### Written problem
Reproduce the entries below exactly, from the line that contains "Select the Leaderboards tab" through the line that contains "tap(403, 140)", and nothing else.
-- Begin --
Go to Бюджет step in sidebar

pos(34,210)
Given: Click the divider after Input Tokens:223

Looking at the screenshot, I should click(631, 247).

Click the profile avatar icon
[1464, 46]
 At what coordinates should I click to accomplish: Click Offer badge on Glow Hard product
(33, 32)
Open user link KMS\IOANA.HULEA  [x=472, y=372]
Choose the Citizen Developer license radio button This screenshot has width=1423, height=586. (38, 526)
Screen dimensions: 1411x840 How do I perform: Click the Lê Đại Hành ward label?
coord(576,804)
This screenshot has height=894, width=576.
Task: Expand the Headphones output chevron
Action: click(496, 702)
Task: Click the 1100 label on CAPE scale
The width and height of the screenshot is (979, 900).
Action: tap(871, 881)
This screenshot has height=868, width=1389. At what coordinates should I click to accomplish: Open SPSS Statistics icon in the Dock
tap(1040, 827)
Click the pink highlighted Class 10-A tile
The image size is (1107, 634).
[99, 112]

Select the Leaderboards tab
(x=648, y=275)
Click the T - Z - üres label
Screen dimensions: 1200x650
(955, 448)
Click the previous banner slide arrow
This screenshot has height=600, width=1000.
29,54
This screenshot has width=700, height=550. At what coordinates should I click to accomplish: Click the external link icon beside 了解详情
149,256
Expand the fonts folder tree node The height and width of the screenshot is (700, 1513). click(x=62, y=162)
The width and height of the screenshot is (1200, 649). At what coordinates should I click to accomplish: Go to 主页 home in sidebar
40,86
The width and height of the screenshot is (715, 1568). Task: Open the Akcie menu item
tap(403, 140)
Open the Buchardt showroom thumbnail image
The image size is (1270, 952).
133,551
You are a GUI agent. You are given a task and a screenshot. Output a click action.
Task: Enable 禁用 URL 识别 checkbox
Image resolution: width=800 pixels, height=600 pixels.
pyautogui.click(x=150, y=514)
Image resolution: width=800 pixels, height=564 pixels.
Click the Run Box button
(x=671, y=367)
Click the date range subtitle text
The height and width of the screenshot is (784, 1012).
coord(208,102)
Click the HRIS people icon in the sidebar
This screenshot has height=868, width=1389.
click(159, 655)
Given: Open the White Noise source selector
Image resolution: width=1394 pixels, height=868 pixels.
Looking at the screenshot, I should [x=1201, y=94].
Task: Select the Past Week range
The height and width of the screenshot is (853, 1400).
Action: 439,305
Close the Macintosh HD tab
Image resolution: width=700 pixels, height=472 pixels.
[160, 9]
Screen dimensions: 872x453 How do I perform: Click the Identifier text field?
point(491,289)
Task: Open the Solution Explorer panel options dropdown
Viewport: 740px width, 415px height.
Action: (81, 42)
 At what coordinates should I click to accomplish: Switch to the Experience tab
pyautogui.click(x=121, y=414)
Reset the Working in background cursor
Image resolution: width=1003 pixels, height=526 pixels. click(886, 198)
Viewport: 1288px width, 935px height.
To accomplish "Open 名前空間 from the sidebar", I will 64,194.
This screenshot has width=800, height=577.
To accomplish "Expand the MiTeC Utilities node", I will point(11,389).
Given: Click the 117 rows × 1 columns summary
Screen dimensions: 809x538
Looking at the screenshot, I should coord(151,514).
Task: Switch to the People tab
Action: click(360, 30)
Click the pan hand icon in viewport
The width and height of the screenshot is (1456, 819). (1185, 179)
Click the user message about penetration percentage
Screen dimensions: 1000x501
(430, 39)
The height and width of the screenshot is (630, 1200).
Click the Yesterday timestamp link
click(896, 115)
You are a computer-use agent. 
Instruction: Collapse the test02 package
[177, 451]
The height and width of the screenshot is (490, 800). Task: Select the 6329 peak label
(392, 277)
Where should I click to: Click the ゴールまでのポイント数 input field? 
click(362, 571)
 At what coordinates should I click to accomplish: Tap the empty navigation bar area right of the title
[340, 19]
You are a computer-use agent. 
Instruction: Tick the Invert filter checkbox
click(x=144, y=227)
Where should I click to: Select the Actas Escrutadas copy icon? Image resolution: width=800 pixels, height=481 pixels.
-- End --
### Task answer
Select the Leaderboards tab
(x=648, y=275)
Click the T - Z - üres label
Screen dimensions: 1200x650
(955, 448)
Click the previous banner slide arrow
This screenshot has height=600, width=1000.
29,54
This screenshot has width=700, height=550. At what coordinates should I click to accomplish: Click the external link icon beside 了解详情
149,256
Expand the fonts folder tree node The height and width of the screenshot is (700, 1513). click(x=62, y=162)
The width and height of the screenshot is (1200, 649). At what coordinates should I click to accomplish: Go to 主页 home in sidebar
40,86
The width and height of the screenshot is (715, 1568). Task: Open the Akcie menu item
tap(403, 140)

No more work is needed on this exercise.